**REQUIRED WORK:**
(1) List every abbreviation written entirely in capital letters in the post about forging strength and weld radiography.
(2) Continue the post about forging strength and weld radiography from its last sentence.

**EXCERPTED TEXT:**

== == ==

My literature gives UTS of 108,500 and a YS 68,500 for annealed material. That said you will be above these numbers. Looking at the end quench cure which is relatively flat to 4". Looking at this and plotting out the hardness curves for different sizes and heat treatments I would look for 115,00, 120,000 UTS at 4"-5" in

If you go the 2 part construction you should get with your NDT personnel about the RT of the welded part. The reason is that you are approaching the limit on thickness with Ir192 without screens. Your geometry doesn't lend it's self to getting a sharp radiograph of the root section of the weld. If possible the weld zone should be as far away from the flange as practical.

I would still get someone like Liberty to look at the prints. Make sure you let them know that this a prototype an if it proves out there could be additional work. Your part could be made the same way as the picture shows some long weldneck flanges.

Based on the post by EdDanzer

Do you have the option of getting a larger radius at the change in section. Ideally it should be a 3:1 elliptical.

== == ==

**MATERIAL:**

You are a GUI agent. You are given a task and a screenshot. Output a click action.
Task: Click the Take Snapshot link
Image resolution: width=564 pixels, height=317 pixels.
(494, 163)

== == ==

**RESPONSES FOR EACH TASK:**
(1) UTS, YS, NDT, RT

(2)
Would it be possible to put another step in the shaft, say a short 12"
 
With that lovely solid model it seems likely the stresses were predicted with FEA. is the peak stress confined to a region near the surface? I'd look at the possibility of modifying the geometry before going for a boosted material properties.

A bigger radius could be used if the flange was undercut.

Attached is an image from Taylor's "Internal combustion engine" Volume II from MIT Press. It demonstrates the somewhat counter-intuitive fact Material removal can provide big improvements in fatigue strength for complicated shafts in bending and torsion.